Directions for this task. The reply should hold only the lines from the one with "This screenshot has height=789, width=1239." to the one with "the search magnifier", both ends kept, exactly as they appear below, without any pictures.

Supplied data.
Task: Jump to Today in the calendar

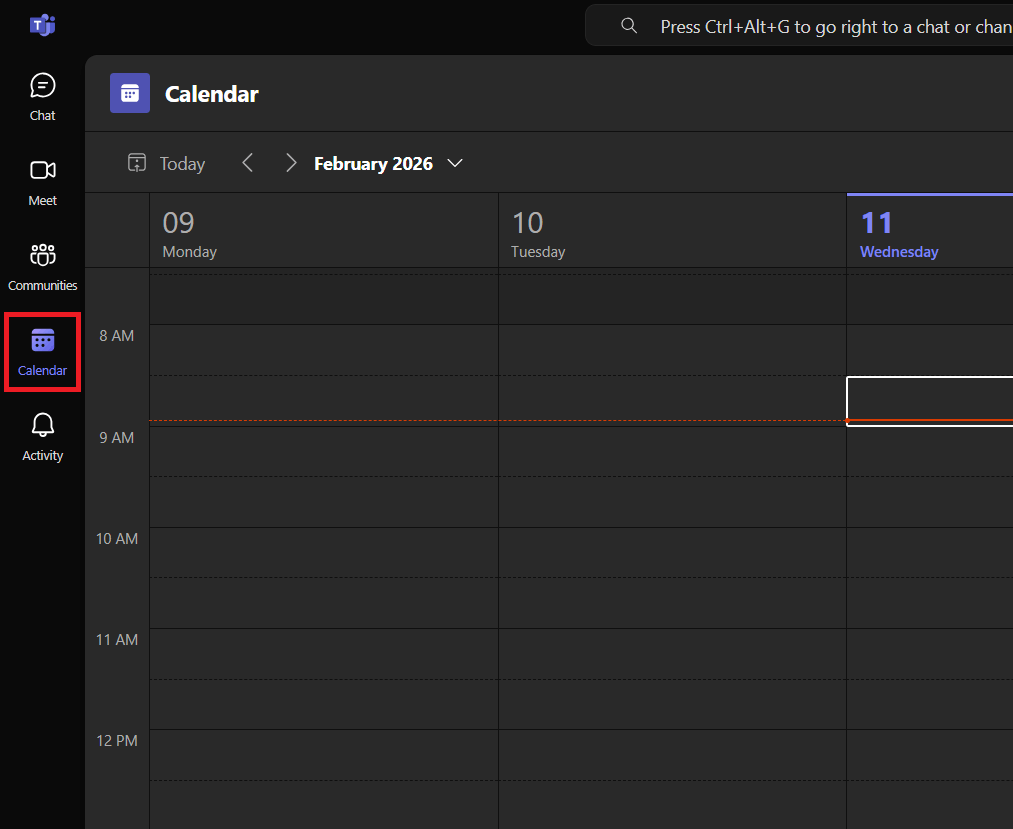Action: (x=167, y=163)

--

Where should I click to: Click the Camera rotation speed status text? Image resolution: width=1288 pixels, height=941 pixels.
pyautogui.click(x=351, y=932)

* * *

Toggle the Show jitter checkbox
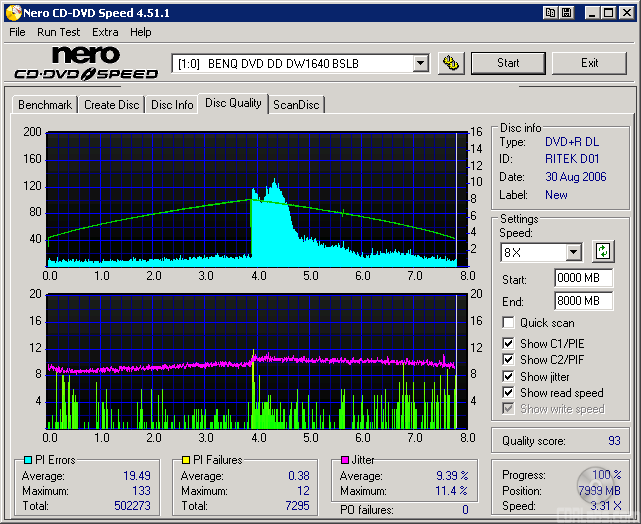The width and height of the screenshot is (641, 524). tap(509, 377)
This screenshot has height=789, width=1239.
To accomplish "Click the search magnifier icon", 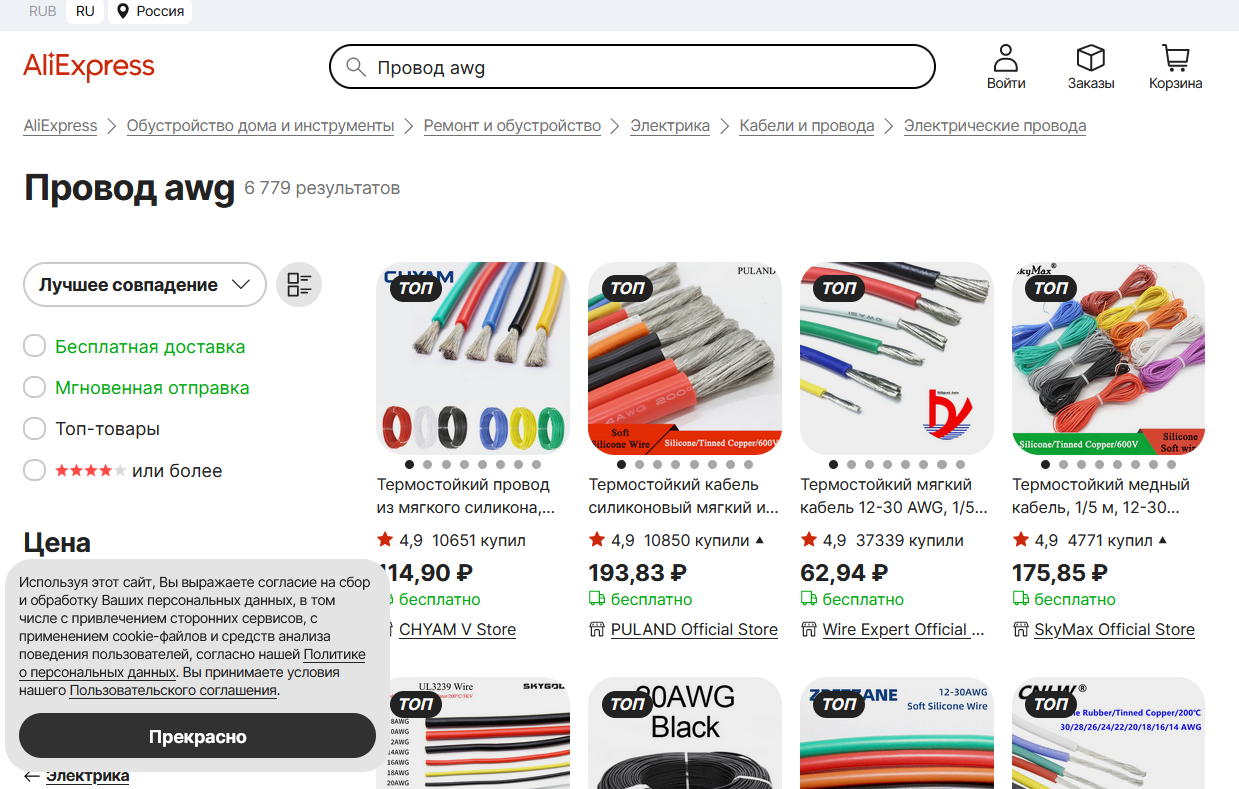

Solved exercise.
This screenshot has height=789, width=1239.
To accomplish "Click the search magnifier icon", 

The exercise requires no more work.